Modern asylums, unlike the grim institutions of the past, could be designed with humanity and accountability in mind. They would provide long-term treatment, medication management, and therapy in secure environments, ensuring both the safety of the public and the dignity of the patient. For those like Brown, whose mental illness fuels repeated criminal behavior, indefinite separation from society may be the only way to prevent further harm.

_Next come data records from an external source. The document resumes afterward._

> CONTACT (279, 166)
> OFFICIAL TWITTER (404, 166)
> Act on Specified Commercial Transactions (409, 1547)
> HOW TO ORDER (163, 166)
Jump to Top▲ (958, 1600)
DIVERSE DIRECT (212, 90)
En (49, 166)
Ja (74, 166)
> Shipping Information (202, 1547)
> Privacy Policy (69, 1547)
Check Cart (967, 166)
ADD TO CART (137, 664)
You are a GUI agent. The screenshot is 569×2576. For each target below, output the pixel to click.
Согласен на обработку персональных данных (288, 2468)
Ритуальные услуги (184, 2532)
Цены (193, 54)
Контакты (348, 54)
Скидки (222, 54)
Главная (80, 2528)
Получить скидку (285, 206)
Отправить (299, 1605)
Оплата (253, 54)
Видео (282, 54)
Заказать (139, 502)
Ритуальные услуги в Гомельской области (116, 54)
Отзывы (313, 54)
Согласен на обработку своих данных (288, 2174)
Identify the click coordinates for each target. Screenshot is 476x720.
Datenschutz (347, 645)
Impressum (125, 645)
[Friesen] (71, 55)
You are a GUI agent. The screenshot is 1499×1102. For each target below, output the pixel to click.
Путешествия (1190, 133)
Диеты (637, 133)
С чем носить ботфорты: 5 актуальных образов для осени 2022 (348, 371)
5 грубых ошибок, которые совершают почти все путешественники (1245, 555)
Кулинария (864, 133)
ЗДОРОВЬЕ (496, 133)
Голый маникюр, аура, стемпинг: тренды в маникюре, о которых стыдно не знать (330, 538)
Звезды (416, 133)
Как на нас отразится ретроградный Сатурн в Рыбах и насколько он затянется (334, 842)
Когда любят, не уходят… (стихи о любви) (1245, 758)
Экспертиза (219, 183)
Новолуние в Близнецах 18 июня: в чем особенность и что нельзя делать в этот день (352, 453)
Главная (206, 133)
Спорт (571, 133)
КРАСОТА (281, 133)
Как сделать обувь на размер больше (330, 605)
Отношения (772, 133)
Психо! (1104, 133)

Critics will argue that institutionalization infringes on personal freedom or risks repeating past abuses. These concerns are valid but not insurmountable. Strict oversight, regular mental health evaluations, and clear criteria for commitment—such as a history of violent crime coupled with severe mental illness—can prevent misuse.
The alternative, as we’ve seen, is a revolving door of arrests and releases that leaves victims like Zarutska in its wake. Her family’s GoFundMe page, which has raised over $35,000 to cover funeral expenses, speaks to the heartbreak of a young woman who fled one danger only to meet another in a place she believed was safe.
Some will claim community-based mental health care is sufficient, but the reality is stark: funding for such programs is chronically inadequate, and many individuals with severe mental illnesses refuse treatment without coercion.
The Charlotte tragedy has sparked outrage and renewed calls for action. North Carolina House Majority Leader Brenden Jones criticized “decades of Democrat DAs and Sheriffs putting their woke agendas above public safety,” arguing that violent criminals like Brown are allowed to “commit crimes with impunity.” While the issue transcends partisan politics, the sentiment resonates: our current approach is failing.
Iryna Zarutska deserved better. She fled Ukraine’s war for a chance at peace, only to be cut down by a system that prioritizes the freedom of the dangerously ill over the safety of the innocent. We cannot undo her loss, but we can honor her memory by rethinking our approach to the criminally mentally ill. It’s time to bring back asylums—not as relics of a cruel past, but as modern, compassionate facilities that protect both the afflicted and the public. The pendulum must swing back before more lives are lost.